To change the course of Parkinson’s disease by protecting and restoring the neurons that matter most.

A New Path Toward Disease Modification

Unlike traditional treatments that only replace lost dopamine, Risvodetinib aims to target the cause of neuronal death itself. Recent data from our Phase 2 Trial has confirmed that c-Abl is likely a master regulator of neurodegeneration in Parkinson’s disease. c-Abl activation in neurons and in microglia, what might be viewed as the ‘immune cell of the brain’, drives neurodegeneration by inducing cell death by a variety of mechanisms through a signaling cascade present in both neurons and microglia. Risvodetinib restores the brain’s natural defense systems, thus c-Abl inhibition looks like it may reverse the progression of Parkinson’s disease. We believe this represents a significant step toward modifying human Parkinson’s disease. Risvodetinib blocks both neurodegenerative cell death pathways and neurodegenerative inflammatory pathways, as illustrated in the figure below.

Dual_Pathway_Risvodetinib-master-v4.png

Understanding the Root Cause

In Parkinson’s disease, nerve cells, or neurons, that control movement gradually die because a structural protein alpha-synuclein becomes misfolded and internalized by the affected neurons.

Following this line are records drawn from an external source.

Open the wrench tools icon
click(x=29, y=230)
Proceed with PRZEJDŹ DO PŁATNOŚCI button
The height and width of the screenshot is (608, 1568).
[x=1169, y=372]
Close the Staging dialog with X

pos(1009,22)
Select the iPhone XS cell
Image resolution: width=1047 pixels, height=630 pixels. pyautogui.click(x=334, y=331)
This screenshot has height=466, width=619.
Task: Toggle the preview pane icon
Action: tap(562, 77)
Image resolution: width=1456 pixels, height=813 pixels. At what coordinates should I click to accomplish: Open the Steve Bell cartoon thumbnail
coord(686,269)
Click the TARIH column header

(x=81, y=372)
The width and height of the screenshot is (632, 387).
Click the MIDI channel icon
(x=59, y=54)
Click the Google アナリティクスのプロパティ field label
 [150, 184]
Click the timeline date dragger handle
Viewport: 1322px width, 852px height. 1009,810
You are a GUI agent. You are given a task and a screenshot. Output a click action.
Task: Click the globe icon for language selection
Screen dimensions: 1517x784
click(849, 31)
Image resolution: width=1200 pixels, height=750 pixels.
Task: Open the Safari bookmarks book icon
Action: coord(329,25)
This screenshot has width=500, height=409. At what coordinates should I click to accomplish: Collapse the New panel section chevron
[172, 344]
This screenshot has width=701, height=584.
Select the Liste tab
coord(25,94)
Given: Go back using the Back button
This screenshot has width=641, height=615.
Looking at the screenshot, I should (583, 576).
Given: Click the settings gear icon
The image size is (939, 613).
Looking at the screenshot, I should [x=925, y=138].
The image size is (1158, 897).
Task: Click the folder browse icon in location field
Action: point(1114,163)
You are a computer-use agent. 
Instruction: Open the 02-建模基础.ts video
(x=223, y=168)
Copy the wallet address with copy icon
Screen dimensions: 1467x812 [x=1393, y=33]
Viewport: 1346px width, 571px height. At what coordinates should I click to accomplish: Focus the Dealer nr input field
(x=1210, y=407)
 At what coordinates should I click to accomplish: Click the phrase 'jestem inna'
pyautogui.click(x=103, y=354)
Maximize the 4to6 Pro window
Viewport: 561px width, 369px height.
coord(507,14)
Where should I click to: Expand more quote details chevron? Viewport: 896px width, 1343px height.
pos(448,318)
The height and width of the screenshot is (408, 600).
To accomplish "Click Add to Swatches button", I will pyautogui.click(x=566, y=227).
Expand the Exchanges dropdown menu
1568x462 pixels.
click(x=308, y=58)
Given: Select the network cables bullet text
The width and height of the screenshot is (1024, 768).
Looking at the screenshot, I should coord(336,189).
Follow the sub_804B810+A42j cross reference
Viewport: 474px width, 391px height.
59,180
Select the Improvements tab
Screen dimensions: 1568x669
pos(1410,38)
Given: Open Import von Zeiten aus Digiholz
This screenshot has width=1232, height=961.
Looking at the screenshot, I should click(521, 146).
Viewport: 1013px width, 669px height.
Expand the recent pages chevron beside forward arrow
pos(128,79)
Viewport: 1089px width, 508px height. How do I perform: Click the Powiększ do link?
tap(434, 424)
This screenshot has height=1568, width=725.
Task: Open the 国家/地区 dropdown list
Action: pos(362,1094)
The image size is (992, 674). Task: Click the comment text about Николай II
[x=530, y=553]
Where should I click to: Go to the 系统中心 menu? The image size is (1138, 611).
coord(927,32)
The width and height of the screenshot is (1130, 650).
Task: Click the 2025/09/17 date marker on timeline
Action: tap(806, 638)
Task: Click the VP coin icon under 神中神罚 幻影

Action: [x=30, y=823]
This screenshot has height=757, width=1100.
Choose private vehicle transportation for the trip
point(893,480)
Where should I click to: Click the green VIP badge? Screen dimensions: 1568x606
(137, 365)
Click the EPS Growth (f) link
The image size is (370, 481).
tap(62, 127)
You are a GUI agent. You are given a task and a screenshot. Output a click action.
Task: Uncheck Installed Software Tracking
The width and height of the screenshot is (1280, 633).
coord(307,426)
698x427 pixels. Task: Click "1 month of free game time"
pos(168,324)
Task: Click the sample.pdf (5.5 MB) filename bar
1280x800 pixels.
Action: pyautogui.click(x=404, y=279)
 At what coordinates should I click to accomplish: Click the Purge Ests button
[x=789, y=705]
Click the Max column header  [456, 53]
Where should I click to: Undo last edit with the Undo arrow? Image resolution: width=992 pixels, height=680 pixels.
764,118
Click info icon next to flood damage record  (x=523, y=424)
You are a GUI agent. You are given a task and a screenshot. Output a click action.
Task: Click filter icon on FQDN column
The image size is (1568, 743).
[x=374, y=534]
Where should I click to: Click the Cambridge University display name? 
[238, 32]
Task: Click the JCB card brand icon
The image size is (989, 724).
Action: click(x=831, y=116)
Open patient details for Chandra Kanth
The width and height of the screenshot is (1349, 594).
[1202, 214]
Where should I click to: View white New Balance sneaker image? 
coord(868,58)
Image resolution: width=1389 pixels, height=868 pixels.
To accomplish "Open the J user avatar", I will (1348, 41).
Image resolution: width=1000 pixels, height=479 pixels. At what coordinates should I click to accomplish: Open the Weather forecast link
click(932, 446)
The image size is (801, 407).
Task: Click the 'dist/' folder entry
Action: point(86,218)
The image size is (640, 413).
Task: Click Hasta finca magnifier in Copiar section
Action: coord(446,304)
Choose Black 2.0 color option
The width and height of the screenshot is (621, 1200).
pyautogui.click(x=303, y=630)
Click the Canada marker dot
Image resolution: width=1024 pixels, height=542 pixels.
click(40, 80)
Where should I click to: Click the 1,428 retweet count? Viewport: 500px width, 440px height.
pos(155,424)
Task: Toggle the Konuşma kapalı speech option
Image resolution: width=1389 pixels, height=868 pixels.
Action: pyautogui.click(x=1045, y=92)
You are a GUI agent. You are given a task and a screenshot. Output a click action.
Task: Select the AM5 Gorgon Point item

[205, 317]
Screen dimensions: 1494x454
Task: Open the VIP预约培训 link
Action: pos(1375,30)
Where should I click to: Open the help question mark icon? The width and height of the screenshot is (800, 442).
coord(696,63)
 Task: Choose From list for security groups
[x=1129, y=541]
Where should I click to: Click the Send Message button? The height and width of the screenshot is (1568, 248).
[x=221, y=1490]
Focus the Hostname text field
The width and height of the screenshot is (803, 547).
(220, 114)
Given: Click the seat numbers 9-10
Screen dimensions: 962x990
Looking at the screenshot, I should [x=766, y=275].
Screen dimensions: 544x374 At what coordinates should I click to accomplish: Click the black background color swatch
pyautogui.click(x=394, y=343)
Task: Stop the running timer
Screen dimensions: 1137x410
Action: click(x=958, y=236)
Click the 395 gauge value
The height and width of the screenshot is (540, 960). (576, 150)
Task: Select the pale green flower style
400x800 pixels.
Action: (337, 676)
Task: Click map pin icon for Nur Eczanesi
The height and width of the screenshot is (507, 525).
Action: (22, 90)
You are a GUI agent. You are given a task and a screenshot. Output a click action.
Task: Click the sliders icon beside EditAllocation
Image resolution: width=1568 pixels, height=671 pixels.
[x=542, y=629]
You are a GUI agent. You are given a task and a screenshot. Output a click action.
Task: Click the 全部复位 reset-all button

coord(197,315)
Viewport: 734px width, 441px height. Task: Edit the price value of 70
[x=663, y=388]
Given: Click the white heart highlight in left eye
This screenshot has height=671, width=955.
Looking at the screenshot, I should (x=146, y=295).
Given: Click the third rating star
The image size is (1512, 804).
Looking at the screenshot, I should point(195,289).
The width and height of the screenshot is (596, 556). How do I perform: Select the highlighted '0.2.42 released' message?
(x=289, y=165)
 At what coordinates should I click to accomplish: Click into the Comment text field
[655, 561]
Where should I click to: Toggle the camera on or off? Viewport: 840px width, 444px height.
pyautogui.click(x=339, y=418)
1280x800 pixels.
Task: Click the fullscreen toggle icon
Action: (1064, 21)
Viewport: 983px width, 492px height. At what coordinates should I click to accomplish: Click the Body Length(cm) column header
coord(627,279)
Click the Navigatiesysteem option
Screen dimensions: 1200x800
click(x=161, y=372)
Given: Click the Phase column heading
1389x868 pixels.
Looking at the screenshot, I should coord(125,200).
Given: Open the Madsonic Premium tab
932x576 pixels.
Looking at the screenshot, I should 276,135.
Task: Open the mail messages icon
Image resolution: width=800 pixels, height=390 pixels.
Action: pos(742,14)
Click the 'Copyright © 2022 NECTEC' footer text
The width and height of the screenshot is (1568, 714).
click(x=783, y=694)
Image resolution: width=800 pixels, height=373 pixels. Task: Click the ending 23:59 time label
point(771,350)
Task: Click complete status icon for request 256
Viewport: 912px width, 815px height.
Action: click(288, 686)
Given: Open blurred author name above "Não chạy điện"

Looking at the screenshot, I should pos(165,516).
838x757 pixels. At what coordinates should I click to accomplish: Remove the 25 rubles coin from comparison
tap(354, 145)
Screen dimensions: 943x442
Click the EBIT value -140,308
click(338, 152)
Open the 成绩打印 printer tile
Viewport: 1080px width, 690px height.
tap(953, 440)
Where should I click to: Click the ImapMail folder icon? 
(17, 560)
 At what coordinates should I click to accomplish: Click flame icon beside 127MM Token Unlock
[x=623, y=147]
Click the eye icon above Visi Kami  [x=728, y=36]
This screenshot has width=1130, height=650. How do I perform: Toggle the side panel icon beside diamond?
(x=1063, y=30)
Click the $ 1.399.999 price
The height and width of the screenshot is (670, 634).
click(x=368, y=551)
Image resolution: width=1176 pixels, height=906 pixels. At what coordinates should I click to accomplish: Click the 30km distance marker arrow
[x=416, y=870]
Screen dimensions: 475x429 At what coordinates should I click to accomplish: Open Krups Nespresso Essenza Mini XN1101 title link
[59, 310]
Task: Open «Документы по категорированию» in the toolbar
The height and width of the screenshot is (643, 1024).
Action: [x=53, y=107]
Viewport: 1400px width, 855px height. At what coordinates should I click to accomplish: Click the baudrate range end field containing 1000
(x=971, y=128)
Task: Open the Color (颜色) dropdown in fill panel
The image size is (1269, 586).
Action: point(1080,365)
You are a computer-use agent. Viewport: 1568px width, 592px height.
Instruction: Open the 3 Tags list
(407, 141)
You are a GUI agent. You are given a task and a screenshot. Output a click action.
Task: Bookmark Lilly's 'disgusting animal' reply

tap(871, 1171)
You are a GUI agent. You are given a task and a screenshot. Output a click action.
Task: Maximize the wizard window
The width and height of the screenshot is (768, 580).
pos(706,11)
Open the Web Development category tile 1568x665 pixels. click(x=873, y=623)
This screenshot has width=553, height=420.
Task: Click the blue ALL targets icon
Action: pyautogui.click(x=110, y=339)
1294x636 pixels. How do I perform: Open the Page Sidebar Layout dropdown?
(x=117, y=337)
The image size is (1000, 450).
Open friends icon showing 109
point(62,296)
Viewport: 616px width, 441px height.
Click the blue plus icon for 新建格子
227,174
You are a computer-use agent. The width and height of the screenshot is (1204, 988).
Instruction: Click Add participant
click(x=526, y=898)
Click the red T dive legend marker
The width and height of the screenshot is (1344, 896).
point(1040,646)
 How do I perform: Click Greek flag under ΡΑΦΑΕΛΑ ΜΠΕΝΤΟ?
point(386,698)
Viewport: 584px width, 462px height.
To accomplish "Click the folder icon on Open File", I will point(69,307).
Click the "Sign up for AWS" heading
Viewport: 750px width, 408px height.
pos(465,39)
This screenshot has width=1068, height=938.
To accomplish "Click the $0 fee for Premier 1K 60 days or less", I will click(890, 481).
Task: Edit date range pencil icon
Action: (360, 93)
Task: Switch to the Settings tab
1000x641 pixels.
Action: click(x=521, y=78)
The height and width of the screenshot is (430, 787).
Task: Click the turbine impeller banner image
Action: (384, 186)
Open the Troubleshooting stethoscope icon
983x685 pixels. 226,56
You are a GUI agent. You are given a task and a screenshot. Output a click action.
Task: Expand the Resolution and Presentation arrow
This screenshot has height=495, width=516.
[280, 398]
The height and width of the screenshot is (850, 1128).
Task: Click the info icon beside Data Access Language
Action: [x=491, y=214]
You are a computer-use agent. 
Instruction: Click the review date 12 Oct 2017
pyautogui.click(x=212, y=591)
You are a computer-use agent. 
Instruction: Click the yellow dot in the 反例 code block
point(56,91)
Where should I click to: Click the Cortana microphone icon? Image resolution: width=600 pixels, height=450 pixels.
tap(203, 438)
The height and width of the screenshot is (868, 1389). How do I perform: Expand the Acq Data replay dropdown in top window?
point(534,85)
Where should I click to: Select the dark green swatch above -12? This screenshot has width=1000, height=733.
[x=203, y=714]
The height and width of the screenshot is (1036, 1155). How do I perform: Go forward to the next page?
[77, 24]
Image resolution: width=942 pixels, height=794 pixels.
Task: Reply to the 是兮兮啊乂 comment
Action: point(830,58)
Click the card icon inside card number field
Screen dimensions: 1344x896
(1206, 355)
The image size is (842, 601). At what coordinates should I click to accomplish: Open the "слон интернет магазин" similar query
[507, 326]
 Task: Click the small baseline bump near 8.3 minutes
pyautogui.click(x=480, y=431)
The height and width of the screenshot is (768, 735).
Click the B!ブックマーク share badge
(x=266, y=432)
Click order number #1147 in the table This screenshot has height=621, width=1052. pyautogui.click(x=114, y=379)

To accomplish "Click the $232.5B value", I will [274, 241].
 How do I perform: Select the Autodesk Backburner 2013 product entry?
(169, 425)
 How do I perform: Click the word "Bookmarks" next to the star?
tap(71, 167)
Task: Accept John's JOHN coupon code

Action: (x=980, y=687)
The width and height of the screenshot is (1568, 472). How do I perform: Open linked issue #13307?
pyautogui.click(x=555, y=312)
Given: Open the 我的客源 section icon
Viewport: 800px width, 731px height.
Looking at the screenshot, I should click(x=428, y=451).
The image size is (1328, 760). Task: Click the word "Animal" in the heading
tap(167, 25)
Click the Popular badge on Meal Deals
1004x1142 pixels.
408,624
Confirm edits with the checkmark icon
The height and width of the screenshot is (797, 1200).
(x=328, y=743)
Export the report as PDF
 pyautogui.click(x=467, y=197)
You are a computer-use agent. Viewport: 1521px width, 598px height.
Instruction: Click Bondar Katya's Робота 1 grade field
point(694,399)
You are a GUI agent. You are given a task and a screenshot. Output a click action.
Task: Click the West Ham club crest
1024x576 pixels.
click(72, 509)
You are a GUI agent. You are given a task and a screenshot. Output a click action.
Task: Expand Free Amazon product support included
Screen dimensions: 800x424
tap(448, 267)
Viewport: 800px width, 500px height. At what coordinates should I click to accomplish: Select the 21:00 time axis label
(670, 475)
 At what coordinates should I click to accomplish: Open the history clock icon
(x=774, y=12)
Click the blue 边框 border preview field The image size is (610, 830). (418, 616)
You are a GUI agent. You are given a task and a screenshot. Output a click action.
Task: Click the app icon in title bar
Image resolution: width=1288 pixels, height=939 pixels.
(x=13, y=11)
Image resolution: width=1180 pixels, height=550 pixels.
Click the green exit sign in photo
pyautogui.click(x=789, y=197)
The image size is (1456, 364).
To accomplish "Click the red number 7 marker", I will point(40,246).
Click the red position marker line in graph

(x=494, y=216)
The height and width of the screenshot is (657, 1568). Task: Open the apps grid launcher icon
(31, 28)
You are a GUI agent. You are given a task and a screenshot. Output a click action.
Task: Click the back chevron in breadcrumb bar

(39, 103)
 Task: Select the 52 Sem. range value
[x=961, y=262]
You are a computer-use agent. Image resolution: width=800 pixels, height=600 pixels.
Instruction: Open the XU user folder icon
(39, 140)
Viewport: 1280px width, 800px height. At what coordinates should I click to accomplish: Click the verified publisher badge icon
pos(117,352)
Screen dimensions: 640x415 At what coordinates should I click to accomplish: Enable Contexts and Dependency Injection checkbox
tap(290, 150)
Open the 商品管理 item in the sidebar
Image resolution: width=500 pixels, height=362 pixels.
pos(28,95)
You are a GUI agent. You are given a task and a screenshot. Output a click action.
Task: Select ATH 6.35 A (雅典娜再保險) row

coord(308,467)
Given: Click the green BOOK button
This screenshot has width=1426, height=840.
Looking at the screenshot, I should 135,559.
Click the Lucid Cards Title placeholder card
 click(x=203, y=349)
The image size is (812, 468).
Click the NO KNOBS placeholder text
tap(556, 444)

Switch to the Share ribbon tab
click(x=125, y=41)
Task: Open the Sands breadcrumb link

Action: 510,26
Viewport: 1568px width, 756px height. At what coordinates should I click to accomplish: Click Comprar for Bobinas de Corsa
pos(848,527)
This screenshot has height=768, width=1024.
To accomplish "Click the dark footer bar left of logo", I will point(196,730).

Once internalized, these misfolded proteins activate a stress-response enzyme called c-Abl. Once triggered, c-Abl modifies alpha-synuclein to create the toxic, disease-causing form of the protein. This, in turn, triggers programs of cell death through several mechanisms in neurons.

As a result, mitochondria falter, damaged proteins pile up, and a neuron slowly deteriorates leading to the classic motor symptoms of Parkinson’s disease. These processes are represented in the figure below:

PD_Mechanism_and_treatment_effect-v3.png

The c-Abl Connection

ABLi’s research has shown that c-Abl acts as the master regulator for this destructive process.

When c-Abl is active:

  • Toxic alpha-synuclein accumulates in the neuron and can spread to neighboring neurons through tunnels formed between them.
  • Parkin, the protein that maintains mitochondrial function and clears toxic proteins, is turned off.
  • Cellular repair systems collapse, driving nerve-cell death through several mechanisms.

How Risvodetinib Works

Risvodetinib is designed to block c-Abl activity inside the neuron, halting this cycle of destruction.

When c-Abl is inhibited:

  • Toxic alpha-synuclein is destroyed within the neuron intrinsic mechanisms like the ubiquitin/proteosome system and autophagy/lysosomal clearance mechanisms.
  • Parkin function is restored, allowing the cell to clear toxic alpha-synuclein and restore normal mitochondrial function.
  • Nerve cells begin to recover, leading to improvements in both motor and non-motor functions in preclinical studies.